すると、まだ開店一時間前というのに人影がある。
人影はふたつ。ひとつは僕よりでかくて小さいながら翼がある。もうひとつは僕より小さくて翼は無い。
「おふたりとも、おはようございます。今日も早いですね。」
僕が挨拶すると、2人は振り返って挨拶を返した。
「おはようございます、イラルさん。」
「、、、おはよ。」
にこやかに挨拶をしてくれた翼の無い髪の長い女の子はユウキ。
少し無愛想ながらも挨拶してくれた小さな翼の背の高い狩人の男の子はシュウヤ。
双子の姉弟である。
ユウキさんは僕の書店で働いている。
シュウヤくんは僕の友人の元で狩人見習いとして頑張っている。
シュウヤくんは朝出かけるまで書店の手伝いをしてくれている。
「朝からありがとうございます。それくらいで切り上げて、朝ごはんにしましょう。」
双子は返事をすると店の奥にある台所へ来た。
吸血鬼と聞くと人の血肉を喰らいに行くのかと勘違いされがちだが、それは違う。
オポサイドワールドでは生きた人間をそのまま食らうことは禁止されている。
人間界から送られてくる生暖かい死体や血を定期的に食べる必要はあれど、普段は普通の食事をしている。
今日の朝食だって、近所のパン屋のクロワッサンと市販のハーブティー、ユウキさん作のオムレツという、ごく普通のものだ。

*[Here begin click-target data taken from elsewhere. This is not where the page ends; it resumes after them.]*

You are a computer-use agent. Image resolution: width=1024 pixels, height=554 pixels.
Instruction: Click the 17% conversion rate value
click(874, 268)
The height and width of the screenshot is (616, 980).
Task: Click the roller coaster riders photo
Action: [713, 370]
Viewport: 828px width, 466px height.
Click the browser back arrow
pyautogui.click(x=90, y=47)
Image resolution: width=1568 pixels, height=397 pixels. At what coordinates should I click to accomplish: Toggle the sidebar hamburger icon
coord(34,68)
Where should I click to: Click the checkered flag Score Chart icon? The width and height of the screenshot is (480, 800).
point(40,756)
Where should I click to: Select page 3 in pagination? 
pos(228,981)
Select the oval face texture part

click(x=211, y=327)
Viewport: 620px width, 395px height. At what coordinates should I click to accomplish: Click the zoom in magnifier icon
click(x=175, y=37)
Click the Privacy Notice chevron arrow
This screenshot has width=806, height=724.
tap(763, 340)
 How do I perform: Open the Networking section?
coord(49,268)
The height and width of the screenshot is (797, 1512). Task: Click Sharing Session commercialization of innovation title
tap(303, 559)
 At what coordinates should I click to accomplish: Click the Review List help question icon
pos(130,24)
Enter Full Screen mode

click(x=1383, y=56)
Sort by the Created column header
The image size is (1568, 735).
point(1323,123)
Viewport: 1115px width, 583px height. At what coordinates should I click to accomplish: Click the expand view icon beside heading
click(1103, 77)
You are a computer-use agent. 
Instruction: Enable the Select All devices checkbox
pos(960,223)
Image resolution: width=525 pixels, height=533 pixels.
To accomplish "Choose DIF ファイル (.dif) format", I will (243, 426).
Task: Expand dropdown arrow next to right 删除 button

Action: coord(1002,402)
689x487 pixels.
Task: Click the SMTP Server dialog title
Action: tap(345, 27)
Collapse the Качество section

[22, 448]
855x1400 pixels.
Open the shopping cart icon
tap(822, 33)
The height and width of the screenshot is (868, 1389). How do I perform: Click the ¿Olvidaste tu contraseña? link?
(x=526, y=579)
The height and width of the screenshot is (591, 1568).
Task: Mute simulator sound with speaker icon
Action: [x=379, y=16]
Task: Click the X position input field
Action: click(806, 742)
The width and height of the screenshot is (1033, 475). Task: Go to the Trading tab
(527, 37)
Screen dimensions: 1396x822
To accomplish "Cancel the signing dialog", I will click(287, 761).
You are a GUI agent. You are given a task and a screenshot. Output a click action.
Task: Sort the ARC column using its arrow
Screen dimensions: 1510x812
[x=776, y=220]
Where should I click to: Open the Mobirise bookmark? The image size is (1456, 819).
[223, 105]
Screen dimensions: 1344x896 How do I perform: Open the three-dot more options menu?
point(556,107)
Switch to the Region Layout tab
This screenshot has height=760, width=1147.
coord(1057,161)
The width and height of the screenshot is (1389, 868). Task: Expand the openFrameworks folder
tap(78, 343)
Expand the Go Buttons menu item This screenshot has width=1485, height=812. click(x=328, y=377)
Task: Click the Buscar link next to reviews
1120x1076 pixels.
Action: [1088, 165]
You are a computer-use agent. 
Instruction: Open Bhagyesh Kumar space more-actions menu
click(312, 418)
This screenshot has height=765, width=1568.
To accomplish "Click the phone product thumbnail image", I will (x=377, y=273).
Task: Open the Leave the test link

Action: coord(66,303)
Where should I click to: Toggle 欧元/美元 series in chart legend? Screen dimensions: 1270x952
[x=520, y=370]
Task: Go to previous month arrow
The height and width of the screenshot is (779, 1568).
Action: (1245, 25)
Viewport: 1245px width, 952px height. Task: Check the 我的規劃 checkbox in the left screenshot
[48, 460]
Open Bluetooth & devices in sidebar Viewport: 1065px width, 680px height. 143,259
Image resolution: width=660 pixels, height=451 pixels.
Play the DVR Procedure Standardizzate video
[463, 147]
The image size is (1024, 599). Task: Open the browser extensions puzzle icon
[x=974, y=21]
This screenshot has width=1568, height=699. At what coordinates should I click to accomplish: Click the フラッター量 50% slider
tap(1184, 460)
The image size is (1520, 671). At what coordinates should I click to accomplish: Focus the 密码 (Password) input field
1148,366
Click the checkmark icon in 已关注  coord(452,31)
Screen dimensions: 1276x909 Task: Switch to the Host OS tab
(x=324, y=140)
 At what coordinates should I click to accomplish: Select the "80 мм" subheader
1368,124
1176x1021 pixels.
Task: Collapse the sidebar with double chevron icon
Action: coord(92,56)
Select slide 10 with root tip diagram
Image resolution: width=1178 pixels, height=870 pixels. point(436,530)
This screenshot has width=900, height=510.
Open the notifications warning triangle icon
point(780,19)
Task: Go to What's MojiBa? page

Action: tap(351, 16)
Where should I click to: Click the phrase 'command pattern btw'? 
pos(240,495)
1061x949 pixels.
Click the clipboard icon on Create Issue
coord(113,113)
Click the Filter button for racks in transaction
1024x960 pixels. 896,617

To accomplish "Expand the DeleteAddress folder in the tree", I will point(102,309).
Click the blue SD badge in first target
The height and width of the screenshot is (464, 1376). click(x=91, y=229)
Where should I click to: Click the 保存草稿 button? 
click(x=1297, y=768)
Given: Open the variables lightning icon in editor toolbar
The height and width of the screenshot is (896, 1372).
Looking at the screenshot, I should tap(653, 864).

いただきますの合図でそれを食べ、完食して片付けようとすると、店じゃない方の玄関からノック音がする。
「おーい、イラル!」
僕は靴底をコツコツと鳴らしながら玄関まで行き、ドアを開けた。
「おや、ニリン。おはようございます。」
「おはようさん!おーい、シュウヤ!狩り行くぞ!今日東の森でラージピグが出たらしい!!アイツらは農園を荒らすから、狩ってくれとのことだ。リトアールはあらかた狩ってからするそうだ。ほれ、行くぞ。」
この明るい女性は僕の幼なじみでありシュウヤくんの師匠、ニリンだ。
ショートの翠髪にボロボロのコート、口と足には包帯、腰には短剣、背中には弓といかにも狩人という格好をしている。
ちなみにラージピグというのは魔物の名前で、人間界で言う豚のような見た目をしているお腹の大きな魔物だ。その肉は絶品だが飼育はできず、更に吸血鬼の畑や住居を荒らすため、狩人によって狩られることが多い。
リトアールというのは自然と命と食物に感謝し、狩った動物の安らかな眠りと吸血鬼たちの健康を祈る狩人たちの儀式だ。
「はい、師範。今行きます。姉様、イラルさん、行ってきますね。」
シュウヤくんは狩り道具を持ってニリンの方にかけていった。
僕とユウキさんがいってらっしゃいと言うと2人は行ってきますと返し、家を出た。
さて、僕達も開店準備をしなくては。